Thursday, August 11, 2011

Should you opt for HypnoBirthing?


As I'm intrigued about the idea of HypnoBirthing and a fan of the mind over matter approach to life's challenges I was delighted to speak to Jo Gould, founder of The HypnoBirthing Clinic who gave me the lowdown on the holistic but straight forward approach to birthing.

Hi Jo! When and why did you become a midwife?

I started my training to become a midwife in 1996 and qualified in 1999. My course was one of the first ‘direct-entry’ courses, i.e. open to non-nurses. Like many women, I had no idea about the significance of midwifery until I gave birth to my first child (I initially trained as an architect). I had a very difficult birth experience with my first child — an emergency caesarean section — under general anaesthetic. I was left
feeling that I had missed the whole birth somehow. When I became pregnant with my second child, I knew immediately that this birth had to be different. I was not supported particularly in my desire for a normal birth by my GP/Obstetrician, so I wrote to Sheila Kitzinger for advice. She basically changed the course of my life by writing back to me and suggesting that I contact an independent midwife. I went on to have four babies, all born at home, all amazing births. I couldn’t believe the impact that good birth had on the parenting experiences that follow. From the moment of that first homebirth, I became hooked on the idea becoming a midwife. I completely understood the critical effect that amazing midwives have upon women and their families.

How does HypnoBirthing work?

HypnoBirthing is completely aligned to the best kind of midwifery — it respects the physiological process of normal birth. This process is subtle and complex and works best when women are able to deeply relax, allowing their body’s natural, opiate-like painkillers (endorphins) to do their work. HypnoBirthing classes teach couples techniques such as breathing, relaxation and visualization that they then practice and use during the birth of their babies. A key component of the course is getting the couples to understand the normal process of birth as well as working on letting go of fear associated with birth.

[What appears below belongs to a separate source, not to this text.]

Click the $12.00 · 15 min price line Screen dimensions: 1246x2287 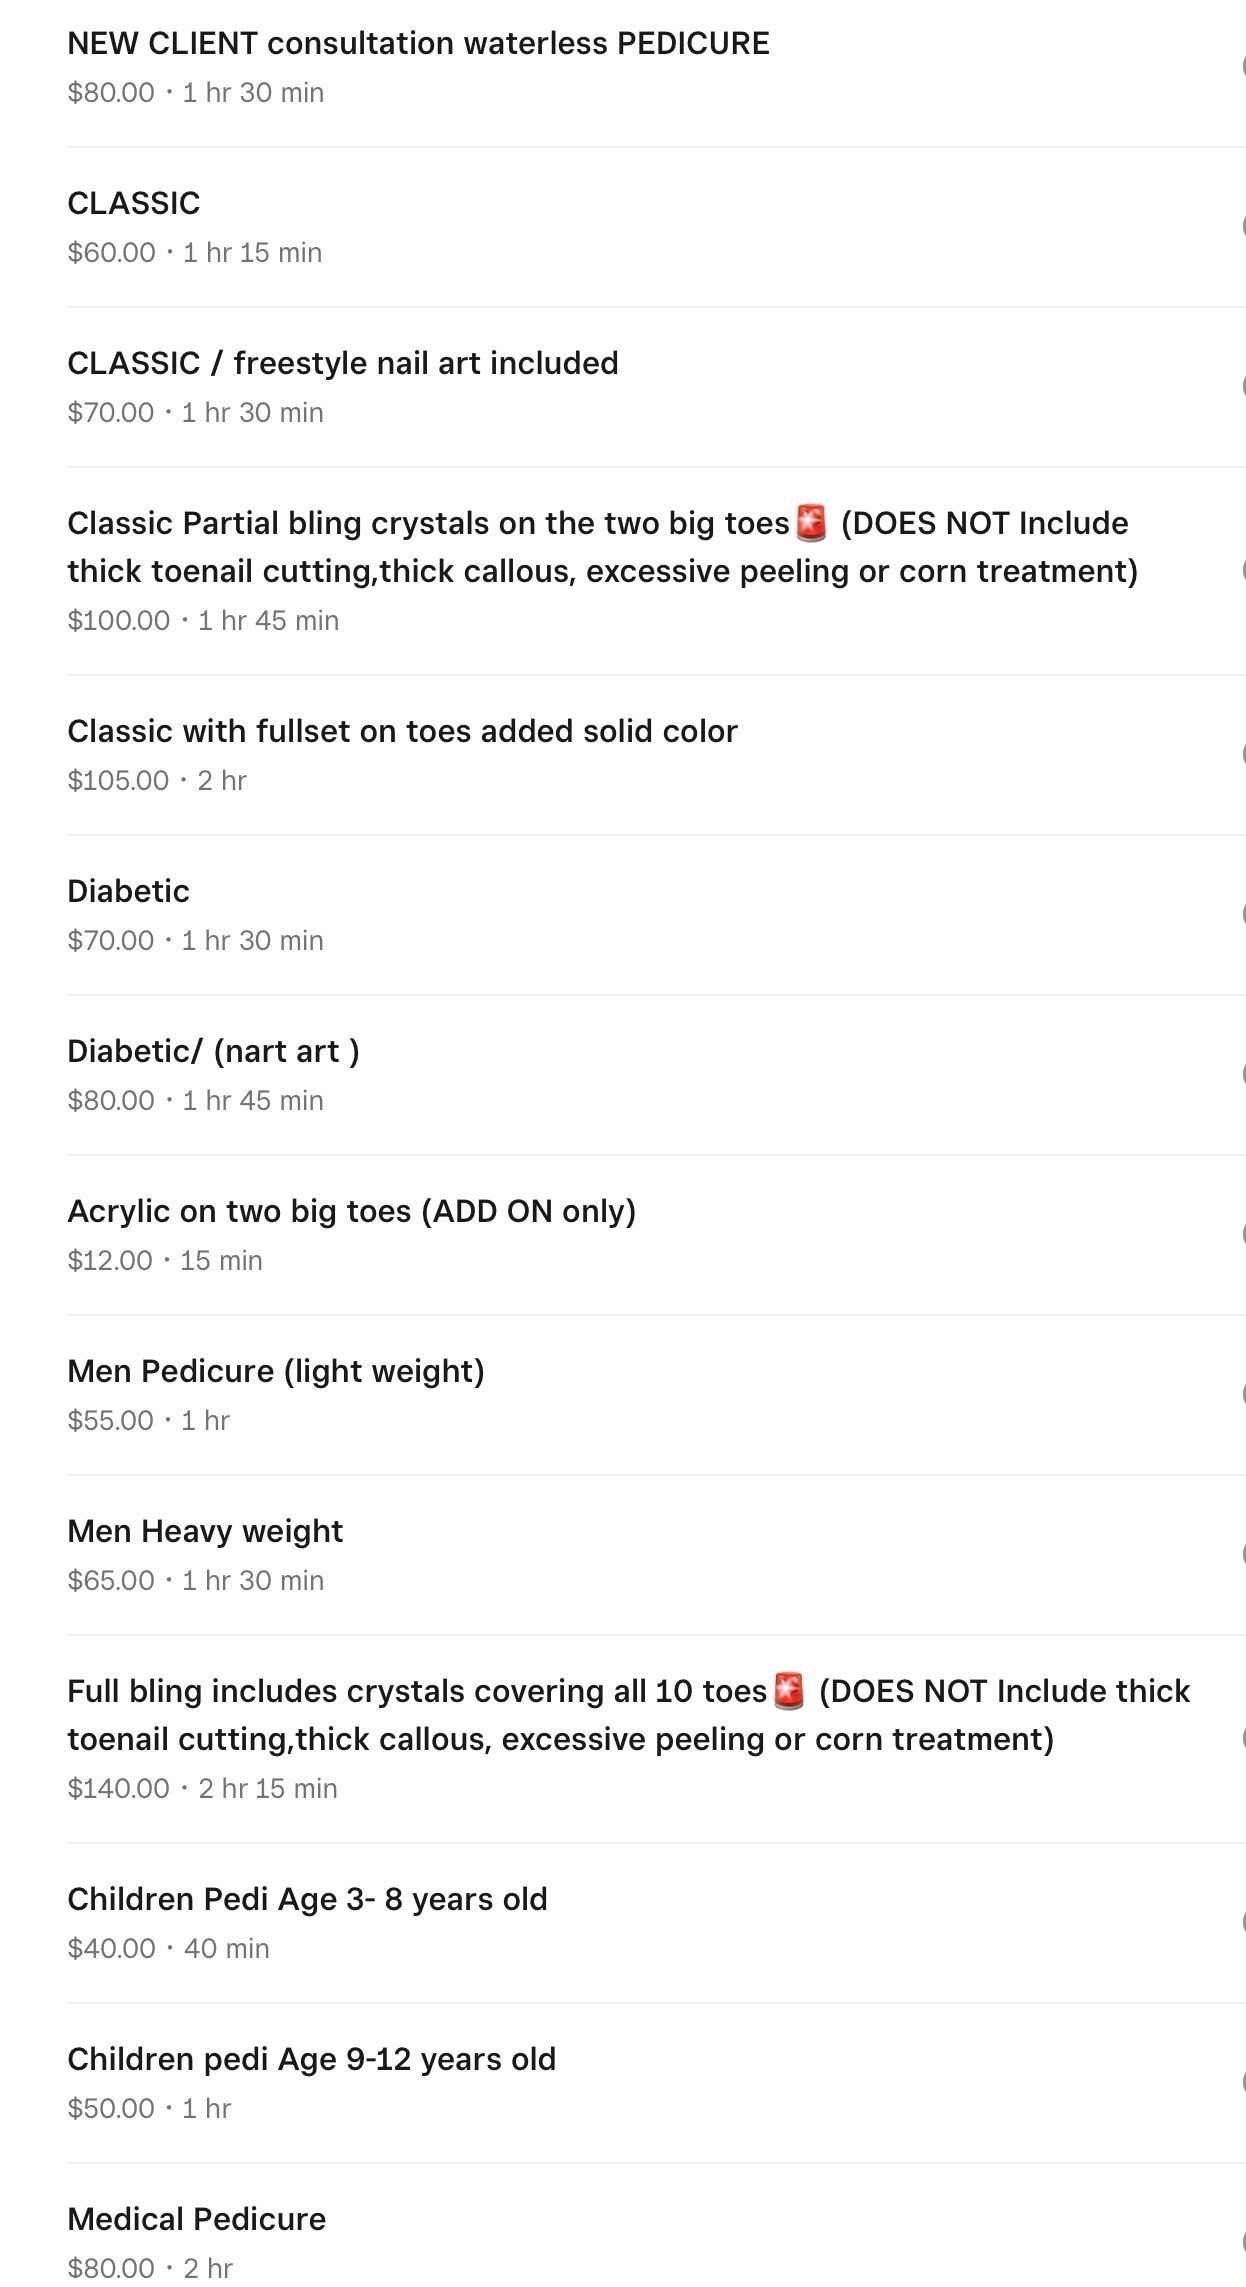[x=165, y=1261]

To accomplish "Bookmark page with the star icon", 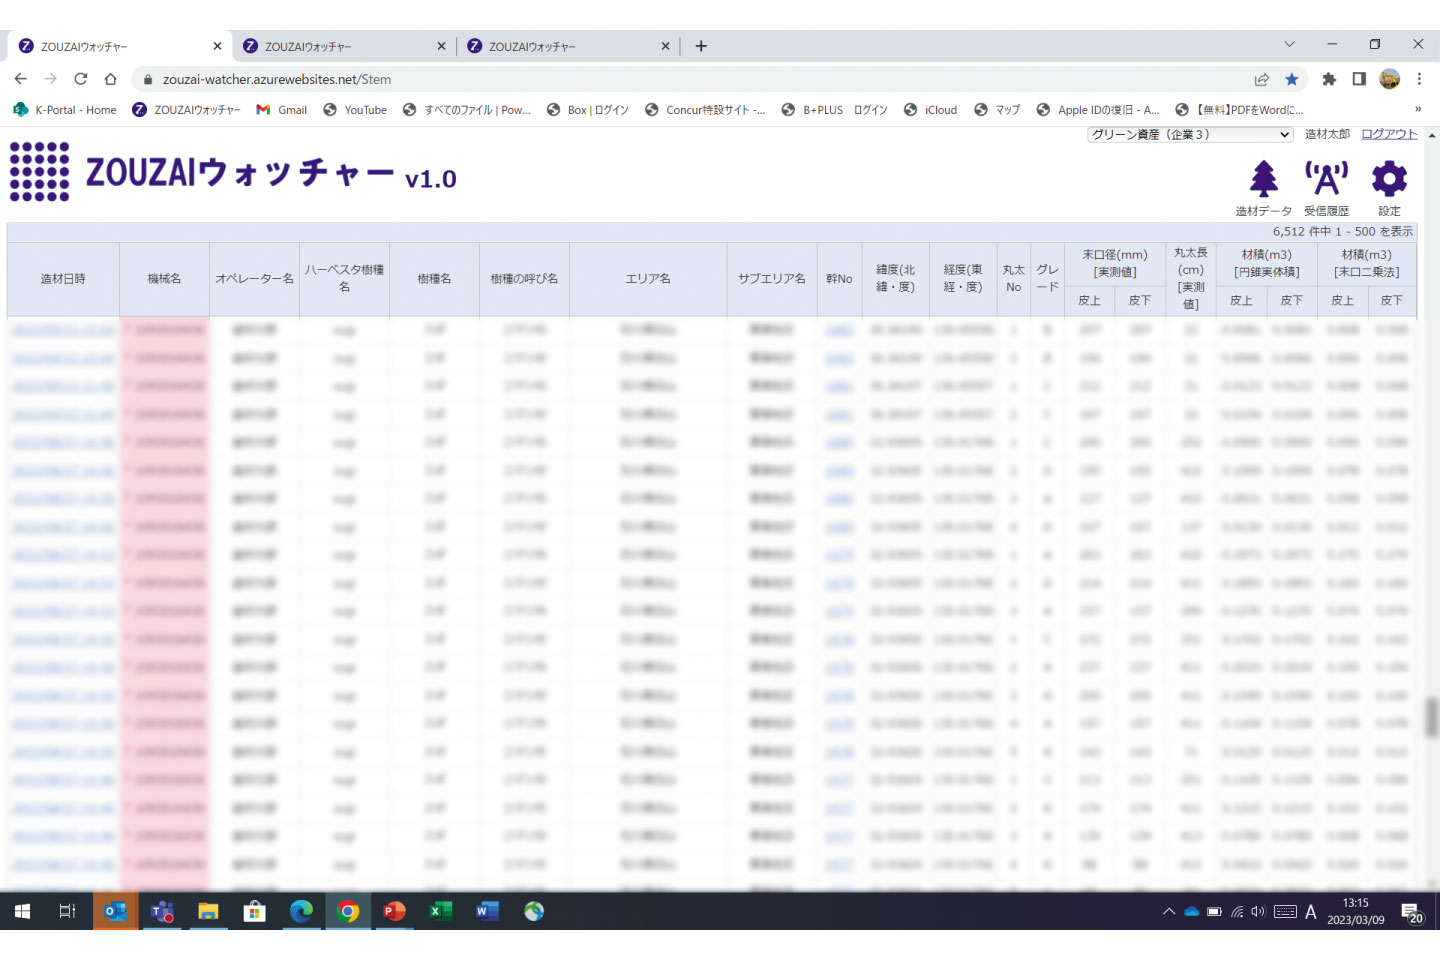I will click(x=1292, y=79).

What do NHS midwives think about HypnoBirthing?

Well I can’t speak for all NHS midwives, but in general, midwives who have experience of couples using HypnoBirthing are frequently blown away by how effective the technique is. For example, I have known hospital midwives admit women who appear to be in very early labour but on examination they have been found to be fully dilated, with a baby following soon after!!

In what way is your birthing partner involved?


The birthing partner is critical to the success of the technique. They attend classes with the woman and practice the techniques together. The birth partner will then support the woman through the process,
prompting her into deeper states of relaxation and visualization by using the breathing and massage techniques. This is a particularly good role for fathers as it allows them to feel fully involved in the process of birthing their baby, actively participating by supporting their partner.



What advice would you give to women who are scared of the birth process?


A key concept worked on in the classes is ‘letting go of fear’. If women are fearful of birth, they will be tense and tension increases pain. Think about HypnoBirthing. Please don’t stereotype it as a fringe
activity for ‘hippy types’. I feel certain that HypnoBirthing will be very mainstream at some point in the future, because it teaches women how to create the conditions required by their body for physiological
birth to take place. I have worked with a number of women who have been incredibly anxious about birth. They have frequently stated they would ‘do it again tomorrow’, shortly after birth. This is the ultimate recommendation for the effectiveness of the technique, particularly for women who are very
anxious.


And what are your top tips for making the birth experience as positive as possible? 


Number one is to be prepared. If you don’t like the sound of HypnoBirthing, find another good birth preparation class, such as NCT or Active Birth Yoga. If you want a normal birth then this is essential. You will be in an environment where people around you believe in normality and support your view. Speak to as many women as possible with experiences of good birth and different birth environments such as midwifery-led units and homebirth as well as the large hospital maternity units. Think about a doula or an independent midwife if you want someone familiar and supportive present for the birth. The constant presence of an experienced support during labour reduces the need for intervention and promotes normal birth. If a woman feels secure and supported then she is likely to labour well. It sounds very simple, but this simple intervention allows the complex and subtle work of the birthing body to
take place effectively. Finally, have an open-mind. Women who are fixated 100% on the exact detail of how their birth needs to be are often disappointed when it doesn’t quite go to plan.